[RECORDS SHOWN]
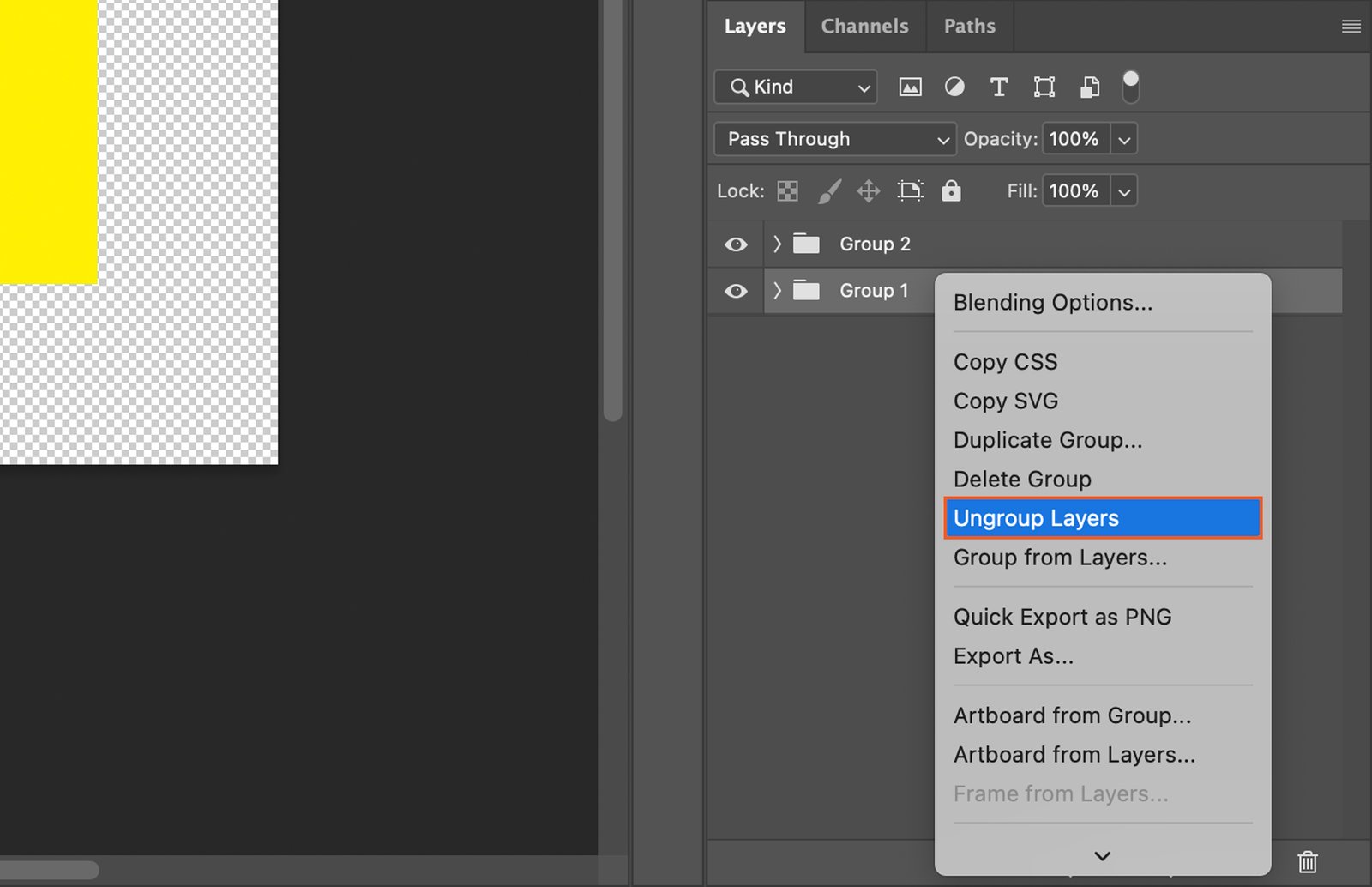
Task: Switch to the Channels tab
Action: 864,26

...

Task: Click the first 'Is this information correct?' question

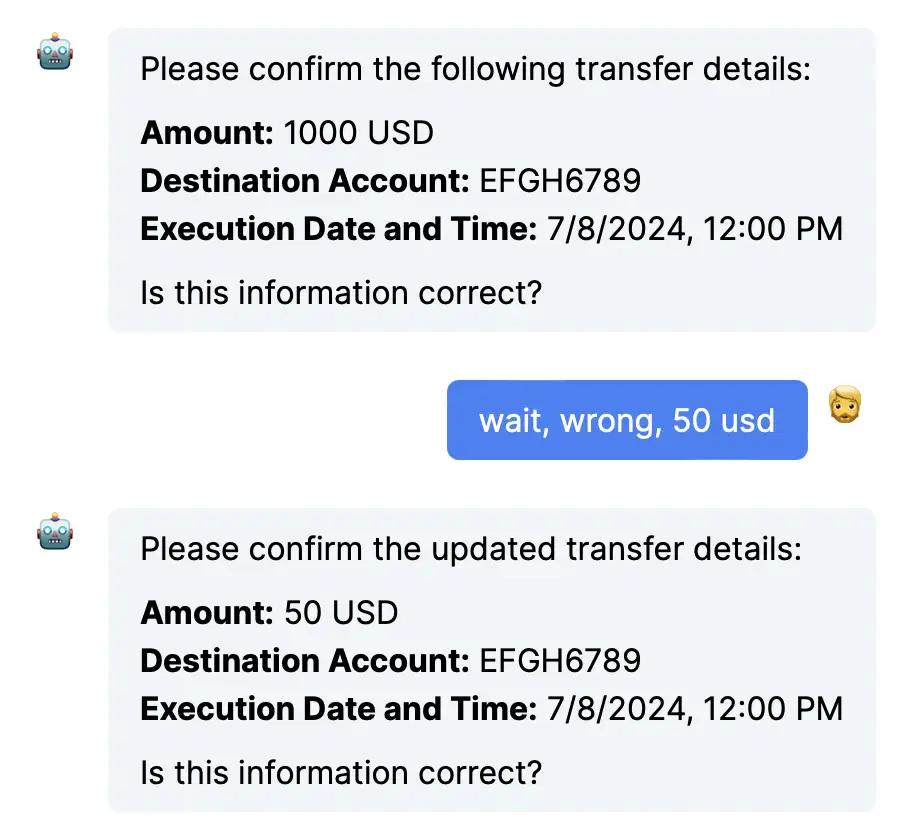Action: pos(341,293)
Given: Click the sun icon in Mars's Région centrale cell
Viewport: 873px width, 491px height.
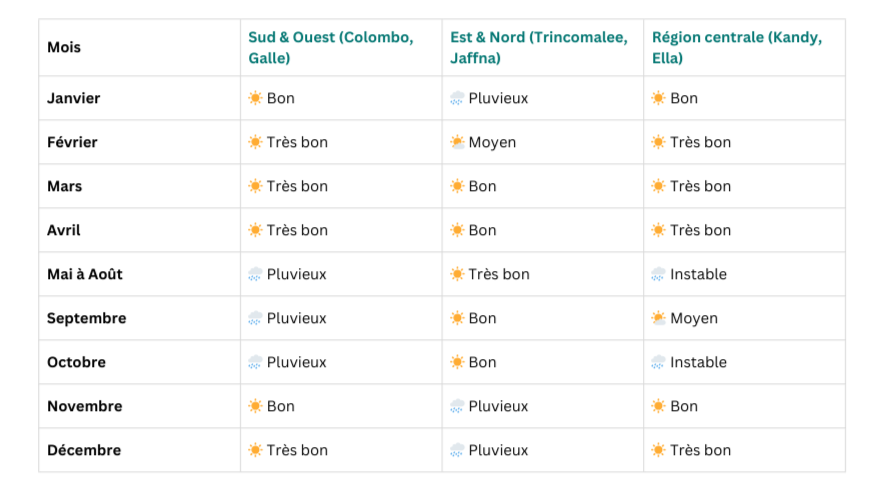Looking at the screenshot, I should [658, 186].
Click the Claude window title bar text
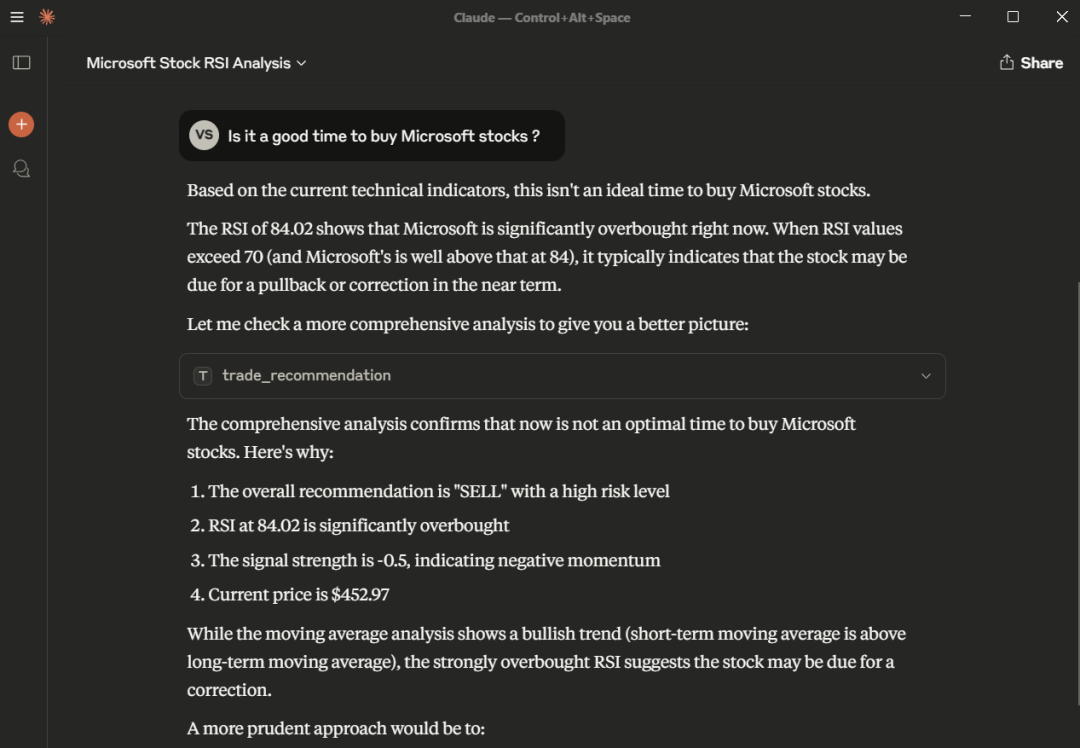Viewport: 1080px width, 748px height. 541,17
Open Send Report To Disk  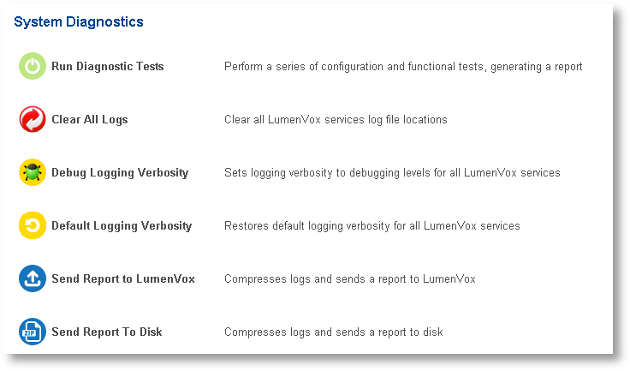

==

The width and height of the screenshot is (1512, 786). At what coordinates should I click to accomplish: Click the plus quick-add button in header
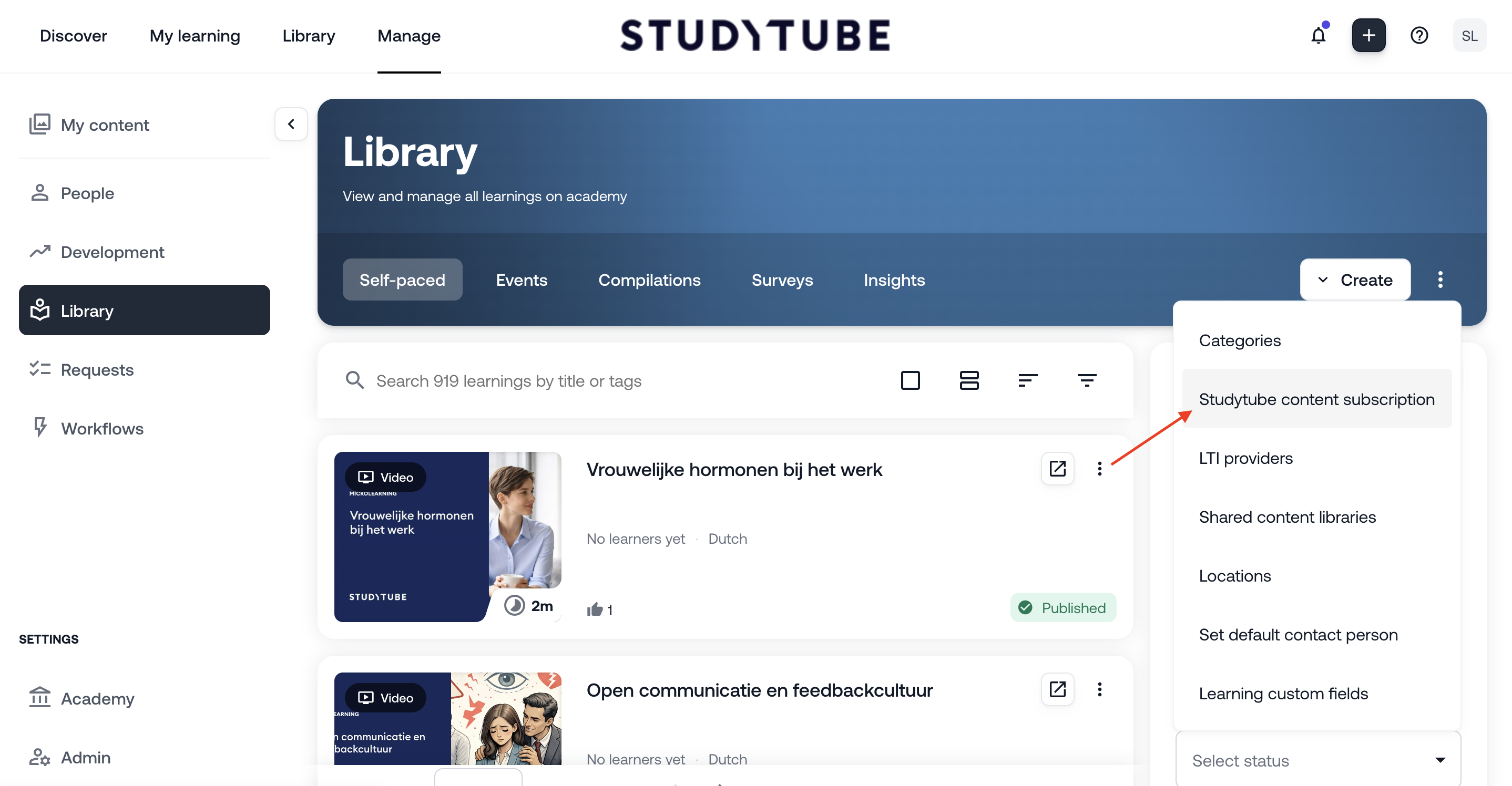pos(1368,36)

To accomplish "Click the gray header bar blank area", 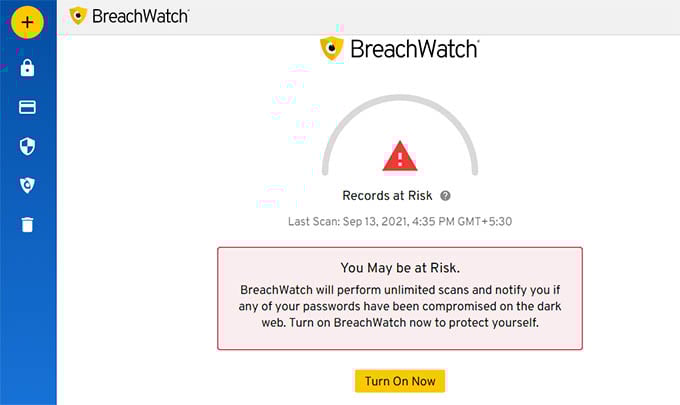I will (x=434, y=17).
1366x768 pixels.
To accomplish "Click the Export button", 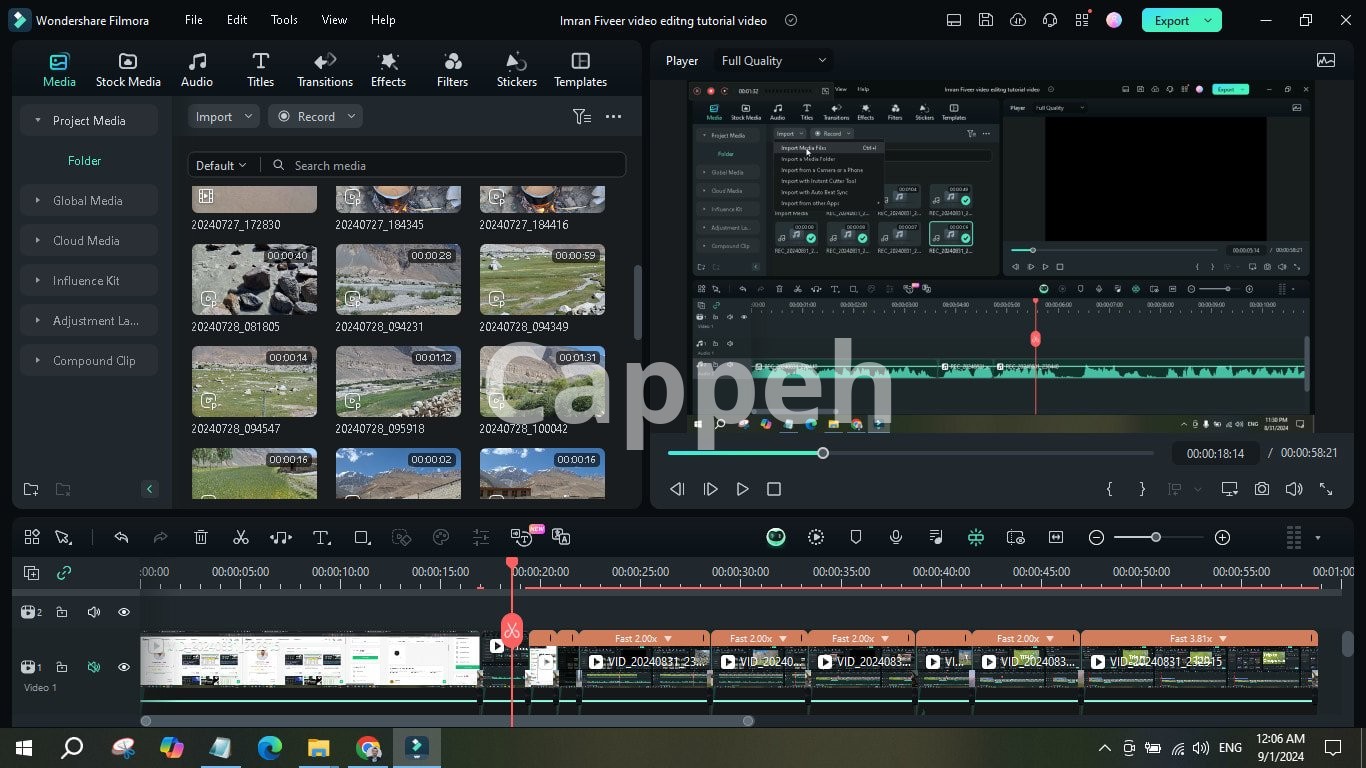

[EXERCISE OBJECTIVE]
Can you rewrite the rows from the line with "Task: Click the" up to and including the line with "Open Send Report To Disk", replacing "Click" with "Select" and changing nothing else? Omit the pictures from your answer.

[FULL OUTPUT]
Task: Select the first 'Is this information correct?' question

Action: pos(341,293)
Given: Select the sun icon in Mars's Région centrale cell
Viewport: 873px width, 491px height.
Looking at the screenshot, I should [658, 186].
Select the Claude window title bar text
Viewport: 1080px width, 748px height. 541,17
Open Send Report To Disk  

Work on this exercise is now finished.